The article explores critical ways generative artificial intelligence is reshaping public relations in 2025, emphasizing seven core use case categories: extraction, classification, summarization, question answering, rewriting, synthesis, and generation. The author, Christopher S. Penn, draws from his keynote at Ukraine’s Tech PR School and ongoing support for Ukraine, illustrating how these techniques can be practically deployed by communicators and agencies in their daily operations. He underscores that any modern PR team not utilizing powerful deep research tools for extracting web and media data risks obsolescence.
Each use case is dissected with PR-specific examples. For extraction, Penn demonstrates capturing Google Business Reviews through vision language models like Google’s Gemini and using prompts to convert visual data into machine-readable JSON format. The classification stage involves sentiment analysis, emphasizing the need to use artificial intelligence for data augmentation rather than direct number crunching, relying on models to write code that processes data accurately.

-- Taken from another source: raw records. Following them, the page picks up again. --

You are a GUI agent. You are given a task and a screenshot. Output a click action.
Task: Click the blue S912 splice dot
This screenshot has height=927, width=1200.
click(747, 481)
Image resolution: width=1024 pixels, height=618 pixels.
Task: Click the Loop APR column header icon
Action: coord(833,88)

Summarization transforms extensive review datasets into actionable, client-ready insights and visual reports, focusing on priorities that matter to clients, such as customer sentiment and occupancy rates for hospitality businesses.
The article further explains how question answering with deep research agents facilitates targeted media outreach and effective campaign planning. Penn highlights the importance of tailored prompts and the CASINO framework to avoid wasting limited research quotas, promoting clarity of thought and strategic intent. In rewriting, generative artificial intelligence adapts generic pitches to the communication styles and interests of individual journalists or influencers, vastly increasing campaign efficacy. Synthesis merges review, market, and media data to develop nuanced PR strategies and customer profiles, moving beyond siloed datasets. The final step, generation, is regarded as the least effective when used without prior context but becomes transformative when grounded in rich, well-prepared data, enabling bespoke strategy creation and detailed tactical execution plans. Penn ultimately encourages readers to audit their PR teams and methodologies, warning that failure to embrace these artificial intelligence-powered workflows signals a need for change, while stressing that these advances remain accessible without deep technical expertise.